The name "fcv_forcedword" makes me think it's there to force the enum's underlying type to be 32 bits wide, for some reason.

hackbunny
Jul 22, 2007

I haven't been on SA for years but the person who gave me my previous av as a joke felt guilty for doing so and decided to get me a non-shitty av

Qwertycoatl posted:

The name "fcv_forcedword" makes me think it's there to force the enum's underlying type to be 32 bits wide, for some reason.

enums can be of different sizes on different compilers, Borland C++ for example used the smallest type that could represent all values (ERP_Result would have been the size of a char, for example). It's very common to put a semantically meaningless value in an enum that only serves to force a certain size, so that the enum can be safely used as a struct member or function argument, even if library and application are compiled with different compilers. Modern C++ lets you specify the underlying type of an enum explicitly, but lots of code will use the old way for a long time

Xerophyte
Mar 17, 2008

This space intentionally left blank
uint32_t(-1) is a relatively common way of getting the largest 32bit number. The standard guarantees that, when casting signed to unsigned integral types: "If the destination type is unsigned, the resulting value is the least unsigned integer congruent to the source integer (modulo 2^n where n is the number of bits used to represent the unsigned type)." You could use std::numeric_limits or something in modern C++ (or just UINT_MAX), but casting -1 to an unsigned type is extremely common so get used to seeing it.

Here that's used to force the enum to have an underlying type other than int, in this case unsigned int on most systems. Since C++11 you can explicitly specify the underlying type of an enum, but adding an enumerator for the top end of the range isn't uncommon in older code if you want to force the underyling enum type (for ABI stability or whatever).


E: Hrm, reading more closely there aren't actually any rules for the underlying type of an unscoped enum of non-fixed type (scoped enums default to int). It guarantees that the type be convertable to, quoting cppreference, "the first type from the following list able to hold their entire value range: int, unsigned int, long, unsigned long, long long, or unsigned long long." However, the valid range for assigning to the enum type would only be that of the smallest bitfield able to hold its values, so [0..3] without the forcer in this case. Assigning values outside of that range is undefined behavior. I imagine that the vast majority of implementations will use an underlying type of int and do the obvious, but they'd be free not to.

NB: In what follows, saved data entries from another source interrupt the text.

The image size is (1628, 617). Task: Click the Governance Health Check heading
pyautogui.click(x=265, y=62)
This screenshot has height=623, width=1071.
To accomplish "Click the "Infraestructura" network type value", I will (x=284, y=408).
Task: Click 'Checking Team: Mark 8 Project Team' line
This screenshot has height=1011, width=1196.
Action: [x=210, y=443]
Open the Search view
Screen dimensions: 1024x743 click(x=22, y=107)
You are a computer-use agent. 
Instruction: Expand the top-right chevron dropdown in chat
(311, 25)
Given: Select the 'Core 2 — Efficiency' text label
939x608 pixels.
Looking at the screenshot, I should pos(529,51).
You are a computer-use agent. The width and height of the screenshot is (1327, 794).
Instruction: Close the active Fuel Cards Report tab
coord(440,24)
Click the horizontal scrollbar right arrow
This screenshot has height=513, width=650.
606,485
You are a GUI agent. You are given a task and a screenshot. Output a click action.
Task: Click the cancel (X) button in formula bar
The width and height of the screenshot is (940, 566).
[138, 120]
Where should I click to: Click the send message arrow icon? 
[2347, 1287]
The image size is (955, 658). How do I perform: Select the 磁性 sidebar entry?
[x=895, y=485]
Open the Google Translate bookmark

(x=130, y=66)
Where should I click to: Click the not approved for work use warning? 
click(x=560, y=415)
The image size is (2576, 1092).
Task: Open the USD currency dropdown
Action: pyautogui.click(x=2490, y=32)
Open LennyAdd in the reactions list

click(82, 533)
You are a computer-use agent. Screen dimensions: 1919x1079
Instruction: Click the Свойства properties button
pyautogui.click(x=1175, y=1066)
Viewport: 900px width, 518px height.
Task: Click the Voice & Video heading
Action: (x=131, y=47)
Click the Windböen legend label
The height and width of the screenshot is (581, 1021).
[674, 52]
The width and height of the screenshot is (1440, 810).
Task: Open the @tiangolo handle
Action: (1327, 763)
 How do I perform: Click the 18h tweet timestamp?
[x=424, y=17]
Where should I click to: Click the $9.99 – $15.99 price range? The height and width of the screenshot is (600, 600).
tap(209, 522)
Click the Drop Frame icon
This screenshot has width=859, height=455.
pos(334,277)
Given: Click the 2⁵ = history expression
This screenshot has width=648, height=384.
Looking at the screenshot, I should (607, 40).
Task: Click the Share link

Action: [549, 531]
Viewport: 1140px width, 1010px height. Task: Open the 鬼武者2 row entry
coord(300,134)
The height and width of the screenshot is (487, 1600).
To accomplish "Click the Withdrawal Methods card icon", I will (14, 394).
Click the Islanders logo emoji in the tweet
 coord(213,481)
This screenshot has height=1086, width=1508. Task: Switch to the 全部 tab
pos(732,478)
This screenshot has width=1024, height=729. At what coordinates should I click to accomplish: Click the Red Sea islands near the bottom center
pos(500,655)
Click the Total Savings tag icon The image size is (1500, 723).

Xerophyte fucked around with this message at 00:31 on Jun 12, 2016

feedmegin
Jul 30, 2008

Of course that enum could go pear shaped on a 64 bit platform where an enum could be 64 bits...

Bonfire Lit
Jul 9, 2008

If you're one of the sinners who caused this please unfriend me now.

feedmegin posted:

Of course that enum could go pear shaped on a 64 bit platform where an enum could be 64 bits...
In C, but not in C++; C++ provides that "the underlying type shall not be larger than int unless the value of an enumerator cannot fit in an int or unsigned int" (other than that, which exact type is chosen is implementation-defined). Of course this assumes that you're not on an ILP64 platform.

Bonfire Lit fucked around with this message at 23:27 on Jun 13, 2016

Captain Cappy
Aug 7, 2008

So I have to design an API (it isn't going to be used don't worry) and I was wondering about the fastest way to write a setter for something that has a move constructor available. Is this template pretty much guaranteed to be the fastest it can be? There's obviously some downsides to templates (compile time, exposed code to class user, compiler errors), but I have a fever, and the only prescription is fast code. Note: I didn't compile this but its what I remember perfect-forwarding looking like.

code:
template <typename Class>
void
SetThing(Class &&aObject)
{
  thing = std::forward(aObject);
}

Captain Cappy fucked around with this message at 22:43 on Jun 15, 2016

eth0.n
Jun 1, 2012

Captain Cappy posted:

So I have to design an API (it isn't going to be used don't worry) and I was wondering about the fastest way to write a setter for something that has a move constructor available. Is this template pretty much guaranteed to be the fastest it can be? There's obviously some downsides to templates (compile time, exposed code to class user, compiler errors), but I have a fever, and the only prescription is fast code. Note: I didn't compile this but its what I remember perfect-forwarding looking like.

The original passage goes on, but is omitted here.